* [WORK TASK]:
Look below for the line that contains "Viewport: 1512px width, 806px height.", then copy it and each following line to the end of the records, minus any pictures.

════

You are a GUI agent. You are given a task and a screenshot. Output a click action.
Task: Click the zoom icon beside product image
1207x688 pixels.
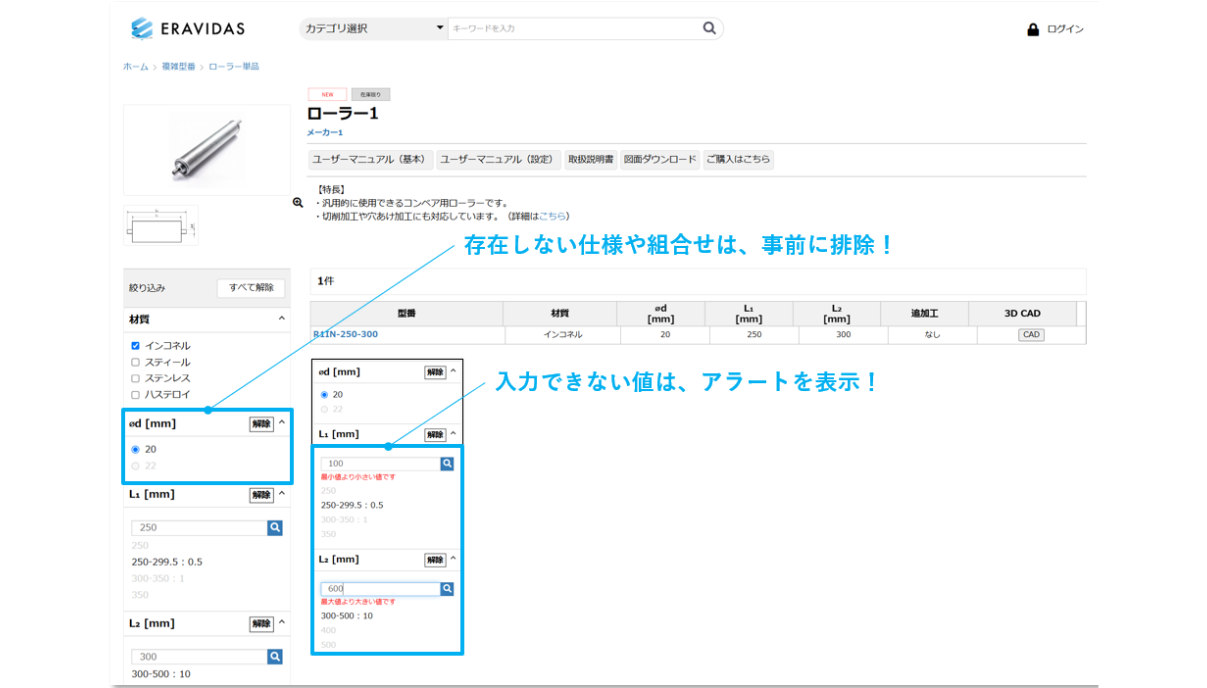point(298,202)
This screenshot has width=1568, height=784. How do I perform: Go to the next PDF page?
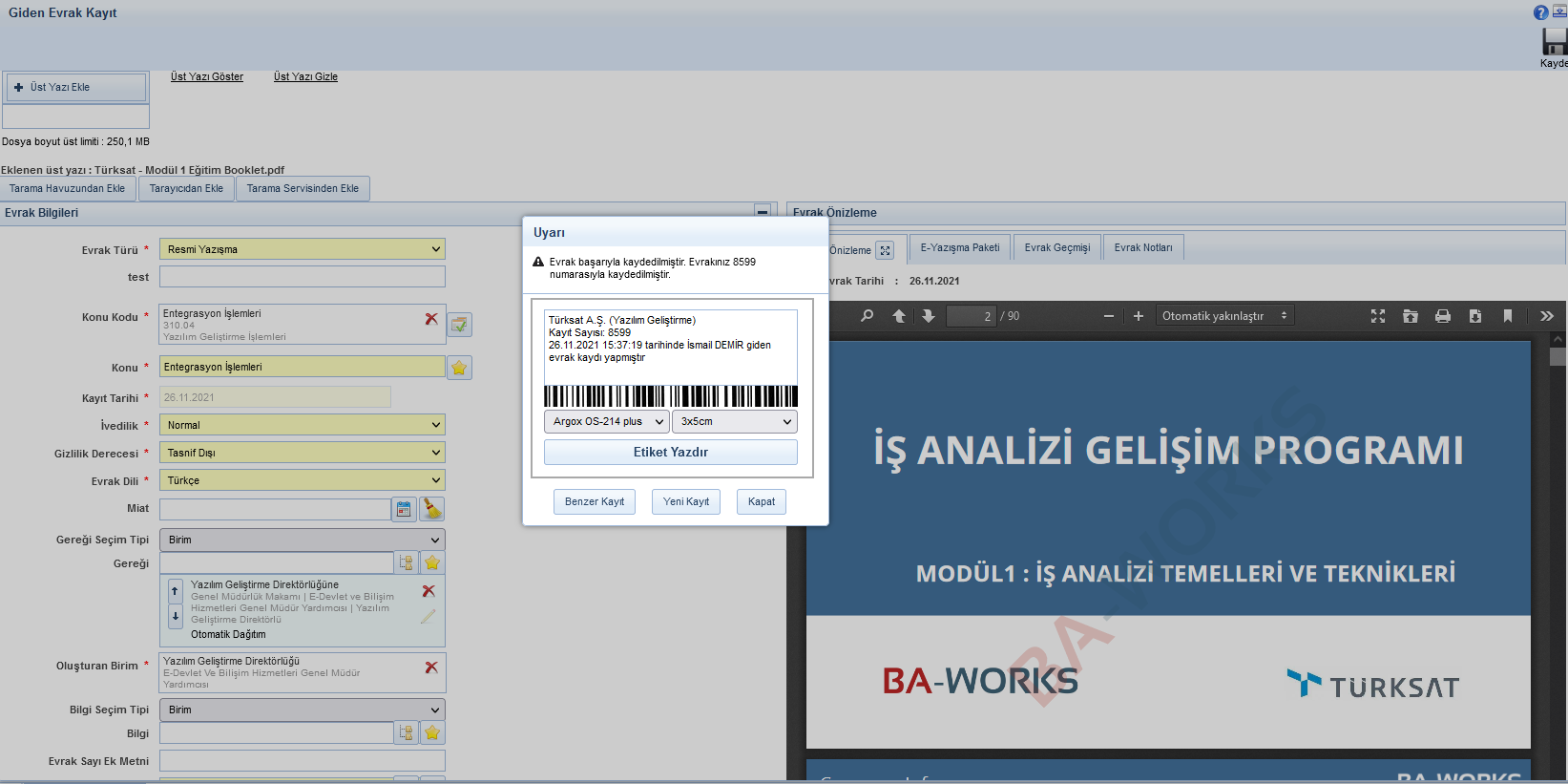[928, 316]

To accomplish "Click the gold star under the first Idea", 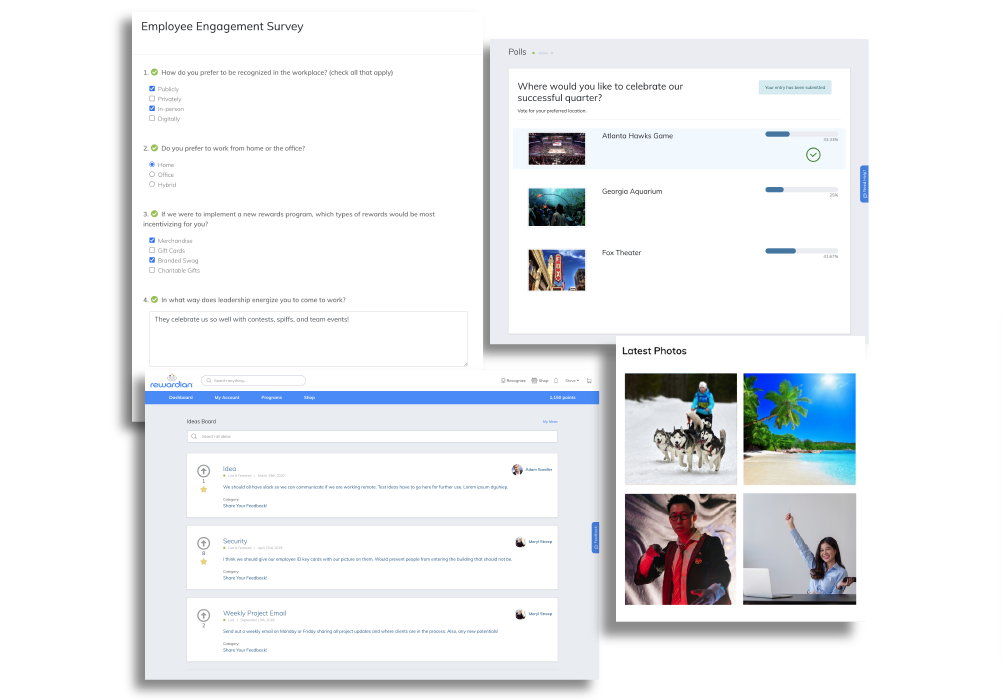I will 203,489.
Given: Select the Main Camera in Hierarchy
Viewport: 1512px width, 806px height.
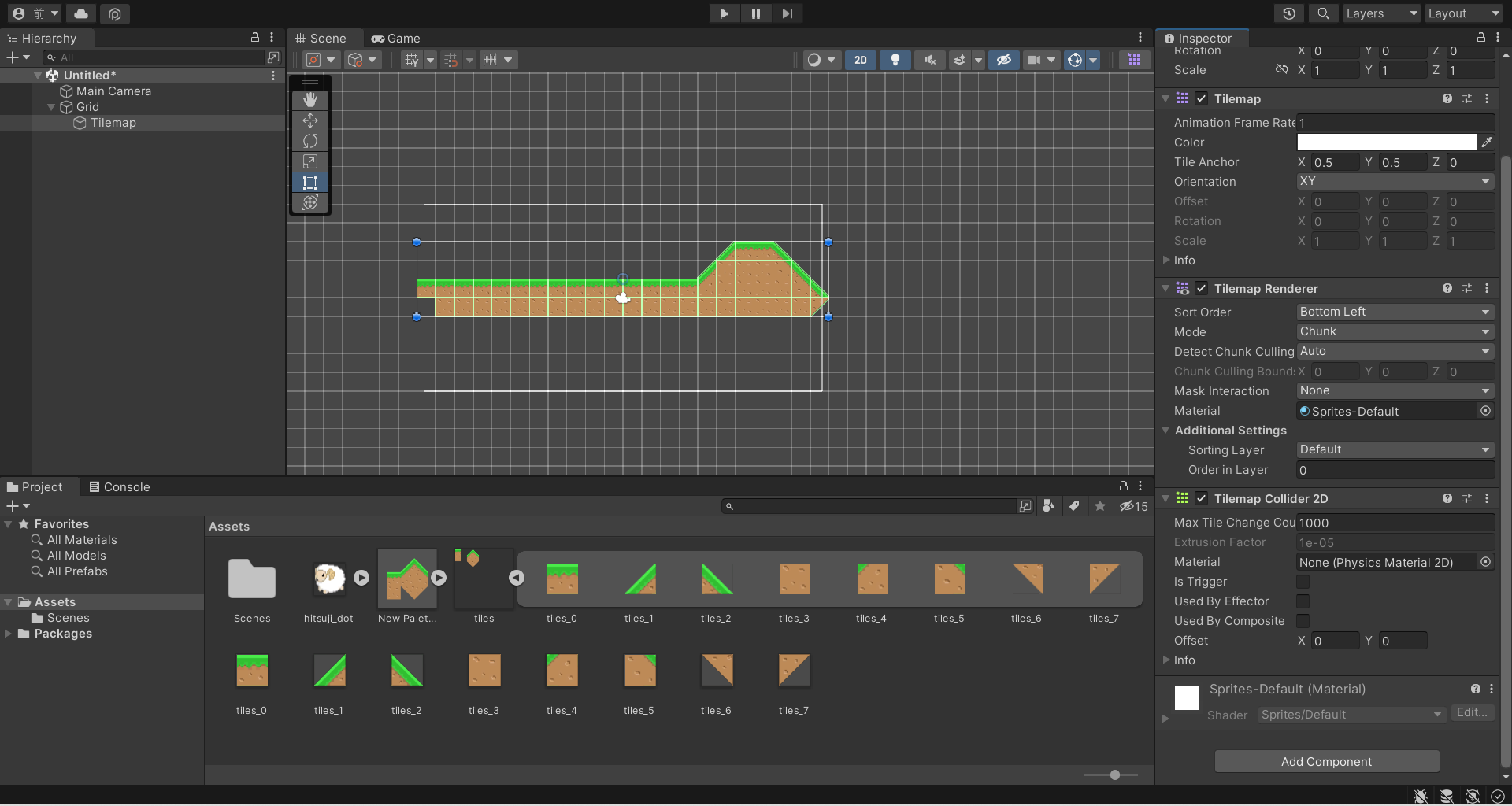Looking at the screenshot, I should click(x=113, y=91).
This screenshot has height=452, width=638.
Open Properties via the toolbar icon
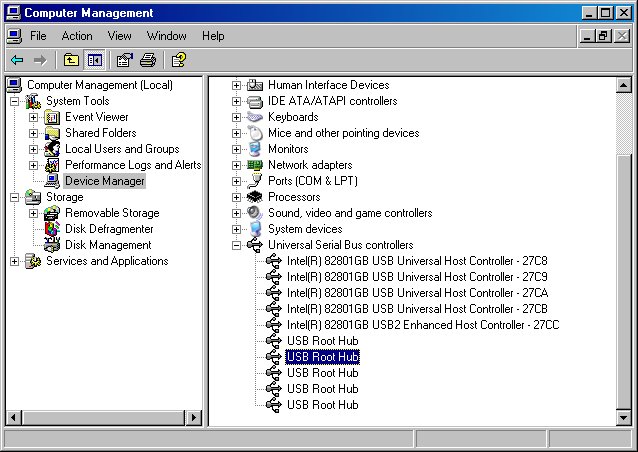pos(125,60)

════

* [REPLY TO THE EXERCISE]:
Viewport: 1512px width, 806px height.
Looking at the screenshot, I should click(x=113, y=91).
This screenshot has height=452, width=638.
Open Properties via the toolbar icon
pos(125,60)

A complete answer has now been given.